Giving up part of your pay every month might sound like a strange idea, but in many instances, it can make financial sense to both employers and their employees.
These salary sacrifice options allow an employee to exchange part of their salary for a non-cash benefit from their employer, such as increased pension contributions, but there are rules around how this can be implemented.
What is a salary sacrifice?
A salary sacrifice arrangement is an agreement to reduce an employee’s salary/earnings, in return for non-cash benefit. Some employers have salary sacrifice schemes available to their employees in the form of Childcare Vouchers (closed to new entrants October 2018), Cycle to Work (C2W) scheme or salary sacrifice pension schemes.
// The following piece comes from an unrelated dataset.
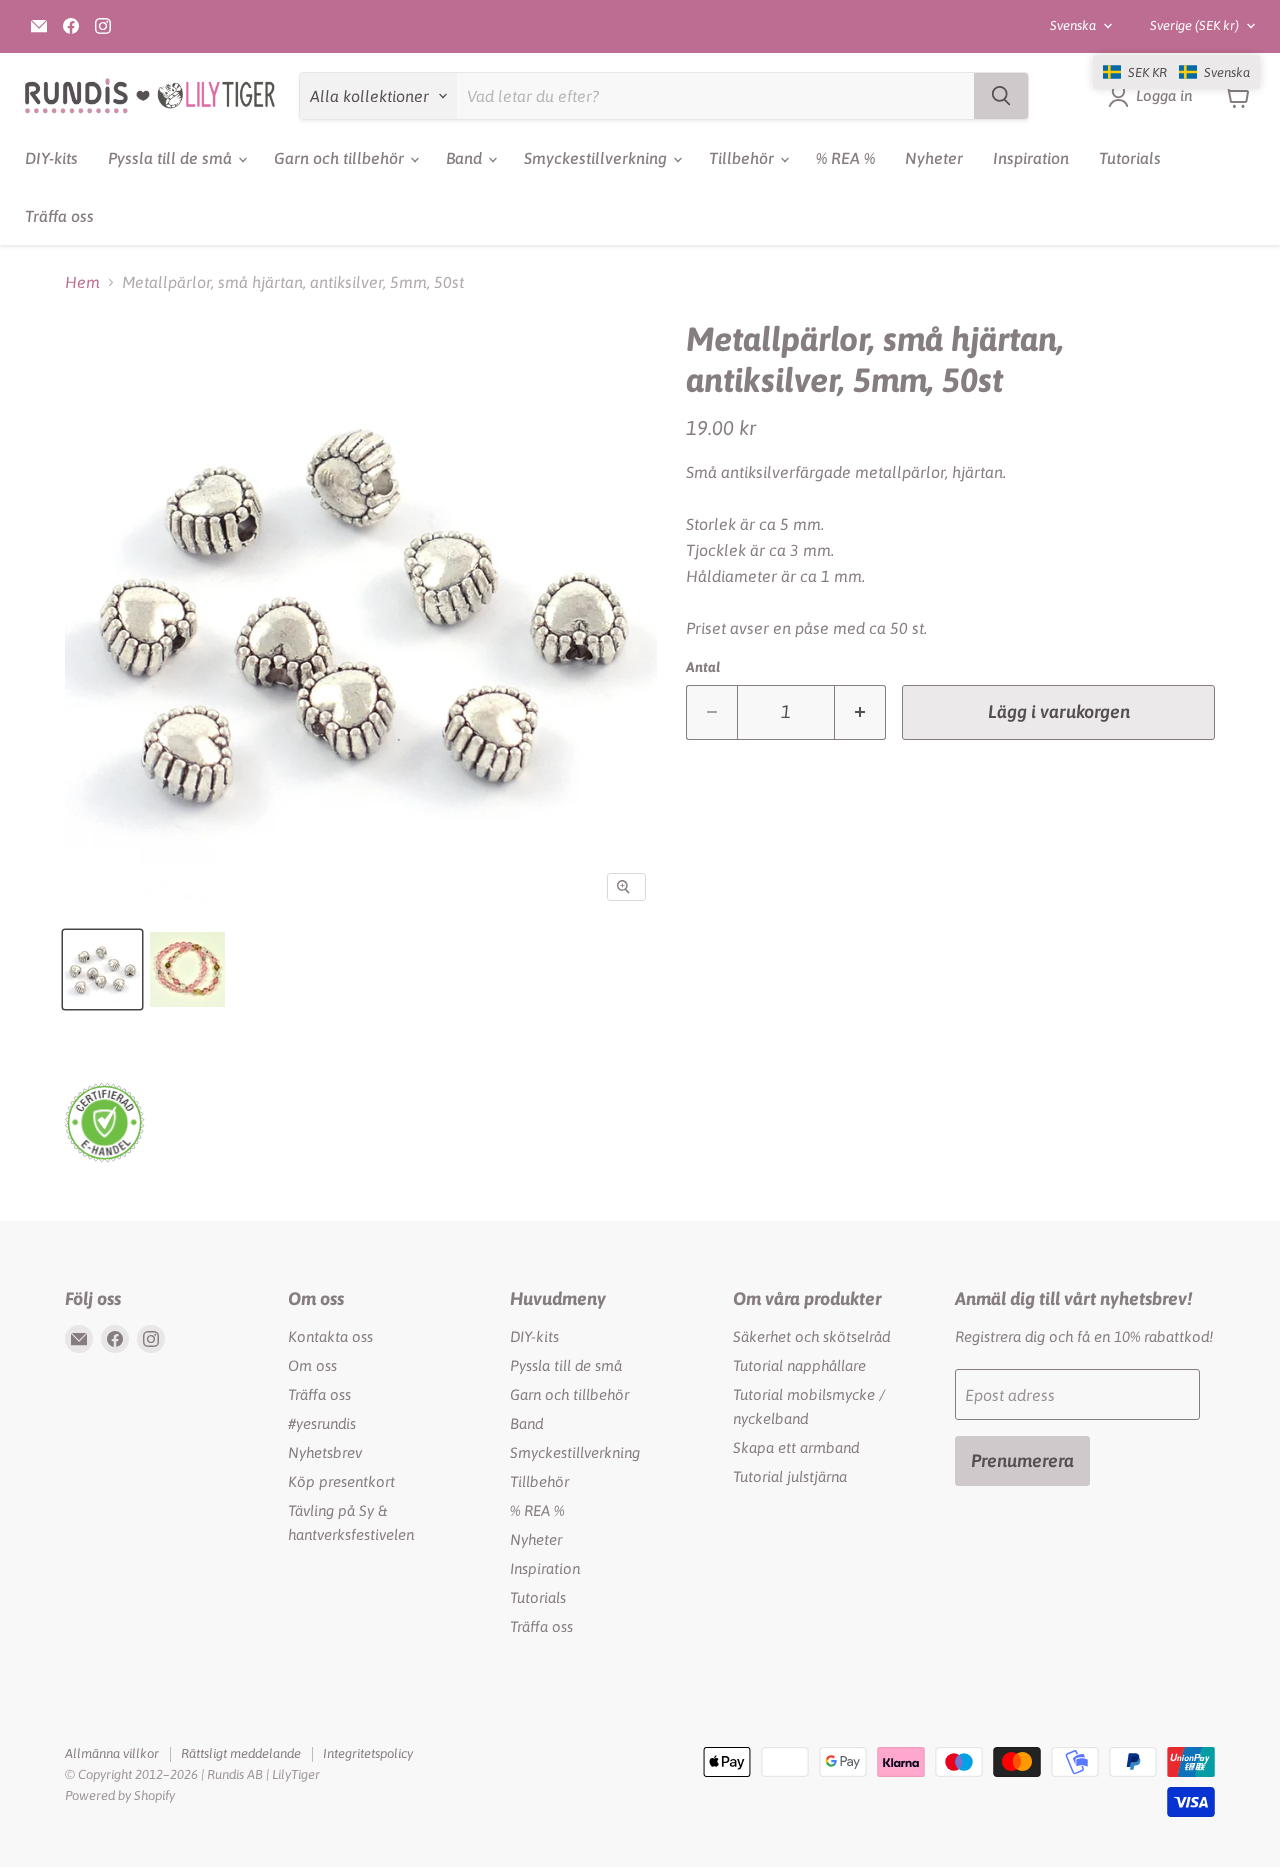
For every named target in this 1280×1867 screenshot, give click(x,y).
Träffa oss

Salary sacrifice schemes have proven to be hugely popular with staff with both employer and employee benefiting.
The main advantage to implementing a salary sacrifice scheme are the savings in National Insurance Contributions. The employer and employee will benefit from these savings.
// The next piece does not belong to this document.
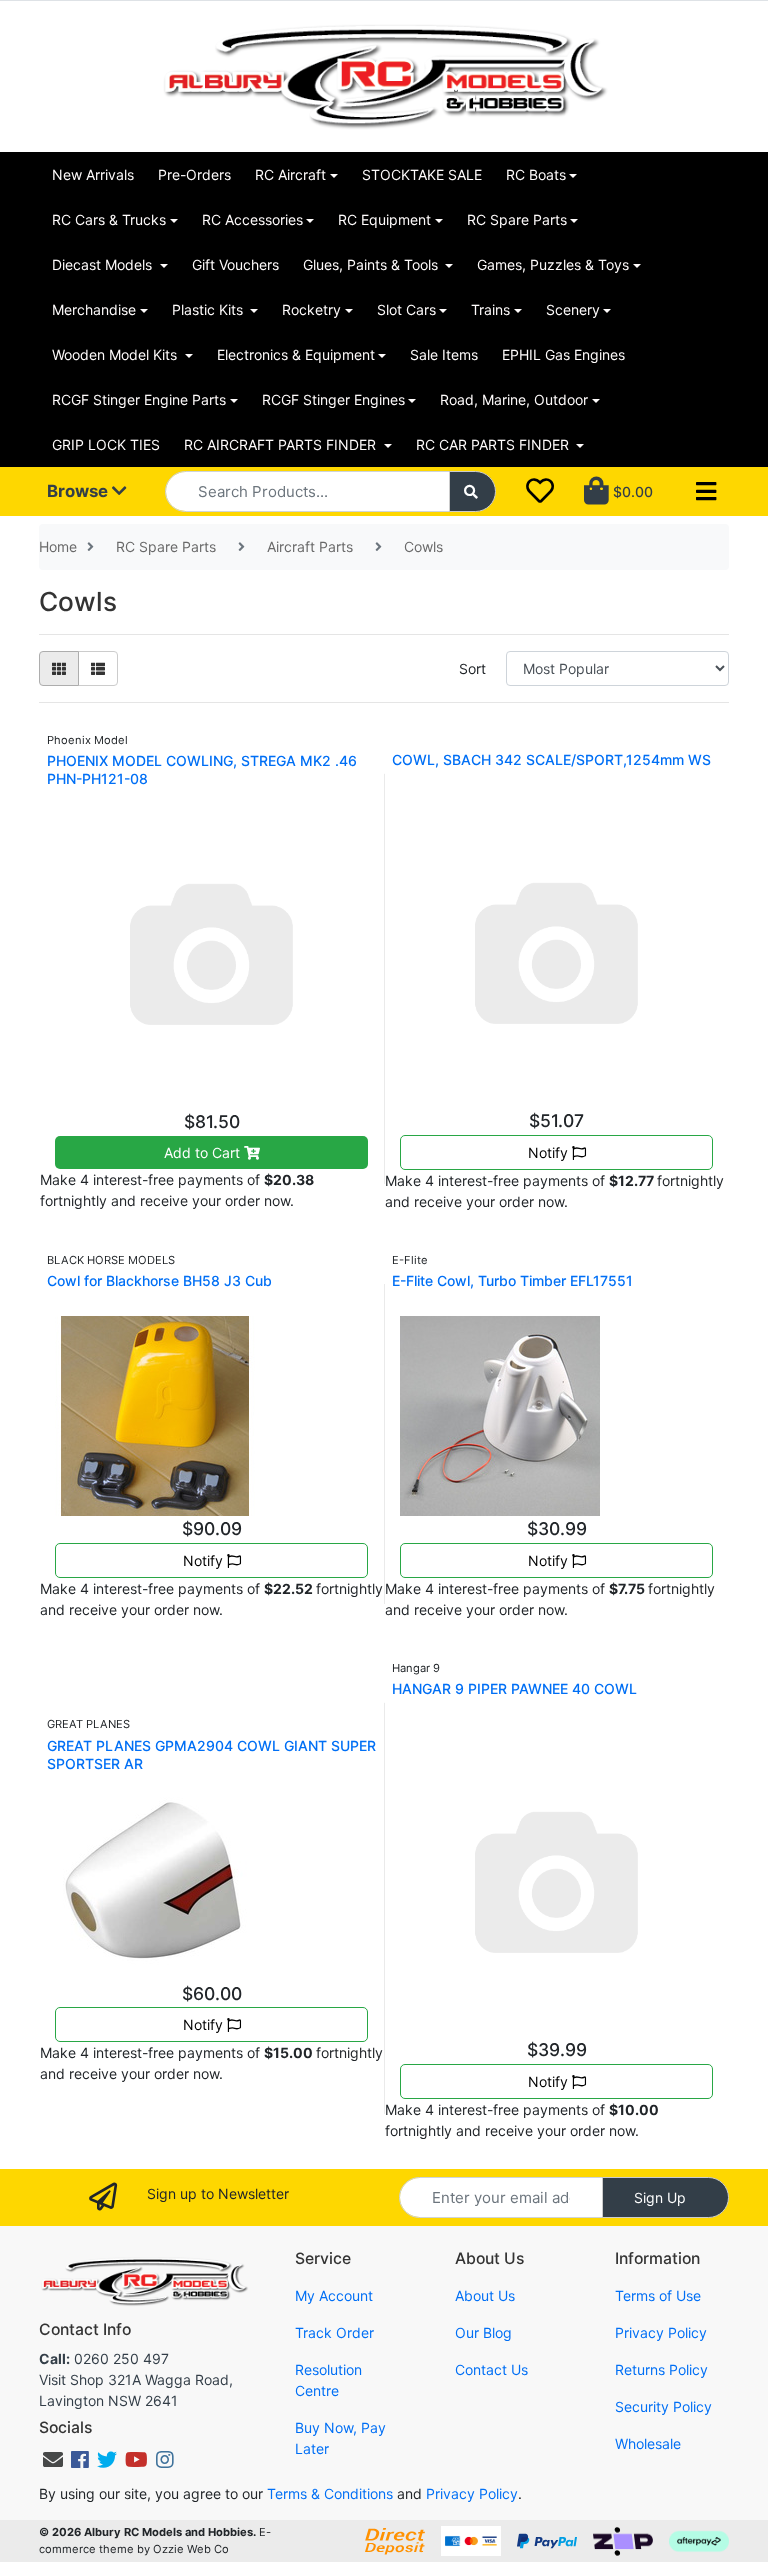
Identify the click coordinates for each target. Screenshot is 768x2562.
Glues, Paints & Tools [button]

Do I have to report a Salary Sacrifice scheme on a P11D?
The only benefits that are not required to be reported to the HMRC in relation to salary sacrifice are:
- Pension scheme payments
- Employer provided Pension scheme advice
- Workplace nursery
- Childcare vouchers
- Bicycles and cycling safety equipment (C2W)
Employers please remember – It is unlawful to reduce a worker’s rate of pay below the National Minimum Wage (NMW) or National Living Wage (NLW). If joining a salary sacrifice arrangement would cause this to happen, the employer is obliged to exclude workers from the arrangement.
The Government invited the Low Pay Commission (LPC) to consider whether the salary sacrifice schemes involving childcare should count towards NMW and NLW.
The LPC recommended that the salary sacrifice schemes should NOT count towards the NMW or NLW: “with the exception of accommodation, it should not be possible to substitute benefits-in-kind for cash pay to make up the NMW.”